# projektplanung mit csv datei



## Shai (21. Nov 2008)

hi community,

wüsste gern mal eure meinung zum folgenden szenario.
ich habe eine csv datei die ich nach validierung in Java (wertüberprüfung,typüberprüfung, bla) per JDBC in eine datenbank übertragen möchte.(PostgreSQL)
Hab mir gedacht ich mach n Objekt row welches eben die Spalten als Attribute bekommt. Validiere dann die Attribute und schreibe sie danach in die DB. 

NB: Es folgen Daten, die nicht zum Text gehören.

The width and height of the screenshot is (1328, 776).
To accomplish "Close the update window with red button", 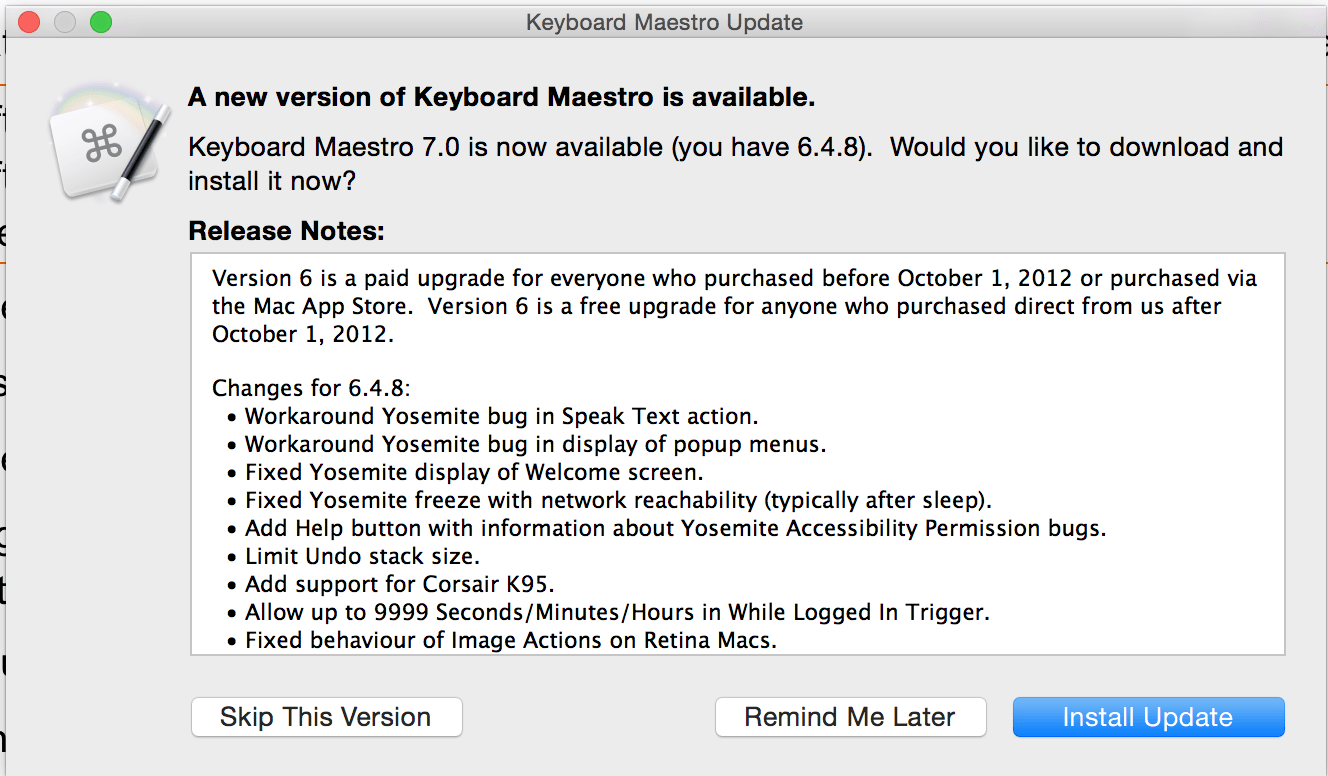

Zwei fragen sind mir dabei aufgekommen. hab noch nicht so die erfahrung damit und bin daher für jeden tipp dankbar.
1. Soll ich erstmal alle objekte erstellen,validieren (dachte ich mach die validierung gleich in der getter-methode wenn ich die attribute aus der csv hole) und in ein array packen, so dass ich am ende nur einmal eine verbindung zum server aufbauen muss und alle rows nacheinander reinschreiben kann oder soll ich jedesmal wenn ein objekt fertig gestellt wurde direkt in die db schreiben? das hätte ja dann meines erachtens den nachteil dass ich jedesmal wieder eine verbindung zum server aufbauen muesste.. überflüssiger overhead oder nicht?
Btw.: Könnte es ein Problem geben wenn ich 14000 rows zwischenspeichern muss? (für den Lösungsansatz mit nur einem Verbindungsaufbau)

2. hat jemand allgemein einen besseren Lösungsvorschlag?anbetracht dessen dass ich eine zeile zu einem Objekt mache oder was euch noch so dazu einfällt..

Ich danke im Voraus für jede konstruktive Kritik 

lg shai


----------



## HoaX (21. Nov 2008)

du kannst auch mehrere inserts/updates/... über ein und die selbe verbindung nacheinander machen. mit batch und ohne autocommit sollte das recht flüssig laufen.


----------



## Guest (22. Nov 2008)

ähm.. kannst das mit n paar sätzen näher erläutern?


----------